Send message to Author

Short abstract:

At the frontiers of Data protection, Synthetic data offers new technical perspectives for reducing privacy risks when sensitive personal data is being processed. However this PET's agency can be questioned. Indeed, will SD, make obsolete various privacy requirements or prompt their reconfiguration?

Long abstract:

Synthetic Data (SD) is a term that is making headlines. From applying to credit data to perform analysis to health data for research purposes, SD offers new technical perspectives for reducing privacy risks when sensitive personal data is being processed. Indeed, SD refers to the artificial reproduction of personal data without the identifying components. In this regard, SD artificially reproduce the properties and content of real data sets to create relevant and useful anonymous data. This technical feat of strength was even the focus of one of the IPEN’s seminar in 2021 (IPEN - Internet Privacy Engineering Network, a body created by the European Data Protection Supervisor to promote privacy enhancing technologies).

This PET is set to be a significant tool to allow the circulation of anonymous sensitive data in order to boost research, transparency and efficiency. Indeed, data protection regulations are supposed to be respected and even foster by SD.

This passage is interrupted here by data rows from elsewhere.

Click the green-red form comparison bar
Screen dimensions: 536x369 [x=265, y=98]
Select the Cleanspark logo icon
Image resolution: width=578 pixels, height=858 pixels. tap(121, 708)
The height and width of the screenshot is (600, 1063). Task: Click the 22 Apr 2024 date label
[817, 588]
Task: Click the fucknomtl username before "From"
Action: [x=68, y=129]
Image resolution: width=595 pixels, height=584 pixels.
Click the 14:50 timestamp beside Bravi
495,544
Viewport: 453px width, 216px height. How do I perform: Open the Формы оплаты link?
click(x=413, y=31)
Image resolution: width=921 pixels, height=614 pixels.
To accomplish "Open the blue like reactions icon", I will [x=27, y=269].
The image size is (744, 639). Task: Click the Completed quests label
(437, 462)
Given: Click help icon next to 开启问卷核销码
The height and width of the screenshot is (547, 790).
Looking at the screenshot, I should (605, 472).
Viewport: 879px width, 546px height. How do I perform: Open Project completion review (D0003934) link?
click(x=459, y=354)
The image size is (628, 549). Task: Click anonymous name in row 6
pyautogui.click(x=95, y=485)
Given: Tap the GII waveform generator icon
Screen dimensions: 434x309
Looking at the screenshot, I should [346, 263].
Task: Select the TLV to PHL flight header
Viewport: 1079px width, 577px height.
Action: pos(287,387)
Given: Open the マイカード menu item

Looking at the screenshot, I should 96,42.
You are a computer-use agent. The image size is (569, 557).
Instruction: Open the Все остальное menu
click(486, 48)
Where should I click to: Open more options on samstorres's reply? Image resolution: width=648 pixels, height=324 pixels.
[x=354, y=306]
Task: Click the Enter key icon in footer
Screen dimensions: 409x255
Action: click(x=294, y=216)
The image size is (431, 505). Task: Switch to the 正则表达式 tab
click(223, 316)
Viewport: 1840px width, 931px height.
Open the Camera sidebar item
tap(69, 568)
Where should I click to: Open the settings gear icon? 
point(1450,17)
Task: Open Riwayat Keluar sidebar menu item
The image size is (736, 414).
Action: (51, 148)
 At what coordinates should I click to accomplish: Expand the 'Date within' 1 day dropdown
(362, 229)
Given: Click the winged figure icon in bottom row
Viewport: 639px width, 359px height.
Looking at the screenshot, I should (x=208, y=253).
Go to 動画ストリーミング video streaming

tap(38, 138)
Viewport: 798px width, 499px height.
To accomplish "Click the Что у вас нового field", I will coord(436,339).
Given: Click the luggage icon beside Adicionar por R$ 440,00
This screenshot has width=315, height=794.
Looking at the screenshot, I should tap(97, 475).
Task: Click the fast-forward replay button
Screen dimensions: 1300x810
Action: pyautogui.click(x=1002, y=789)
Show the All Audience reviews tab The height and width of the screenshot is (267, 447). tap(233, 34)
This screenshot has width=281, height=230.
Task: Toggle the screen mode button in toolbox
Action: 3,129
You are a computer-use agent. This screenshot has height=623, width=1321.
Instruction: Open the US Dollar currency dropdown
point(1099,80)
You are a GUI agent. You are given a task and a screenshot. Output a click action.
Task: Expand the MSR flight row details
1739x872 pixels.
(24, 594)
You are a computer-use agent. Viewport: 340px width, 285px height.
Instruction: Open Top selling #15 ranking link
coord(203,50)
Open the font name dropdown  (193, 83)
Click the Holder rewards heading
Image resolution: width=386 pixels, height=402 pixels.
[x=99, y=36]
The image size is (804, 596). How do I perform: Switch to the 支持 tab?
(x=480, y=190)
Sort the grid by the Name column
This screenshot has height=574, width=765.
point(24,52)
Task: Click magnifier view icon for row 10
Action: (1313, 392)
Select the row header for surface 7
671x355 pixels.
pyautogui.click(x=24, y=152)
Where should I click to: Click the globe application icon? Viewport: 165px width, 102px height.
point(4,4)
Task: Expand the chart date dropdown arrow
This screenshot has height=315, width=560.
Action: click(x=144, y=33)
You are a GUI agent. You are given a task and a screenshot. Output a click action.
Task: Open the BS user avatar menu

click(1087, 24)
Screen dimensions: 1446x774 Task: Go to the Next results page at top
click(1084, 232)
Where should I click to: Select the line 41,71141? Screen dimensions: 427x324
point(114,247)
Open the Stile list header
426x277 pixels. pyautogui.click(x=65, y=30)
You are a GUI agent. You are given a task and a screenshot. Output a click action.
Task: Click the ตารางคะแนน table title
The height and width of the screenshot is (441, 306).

The present research will address this dreamlike technical solution for data protection by questioning its pretensions with regard to various legal requirements. In this regards, we seek to answer this question: will SD make obsolete various privacy requirements or prompt their reconfiguration? Taking for example the health sector, we will demonstrate, that the shift toward SD data will have significant impact for various regulations without answering all privacy concerns.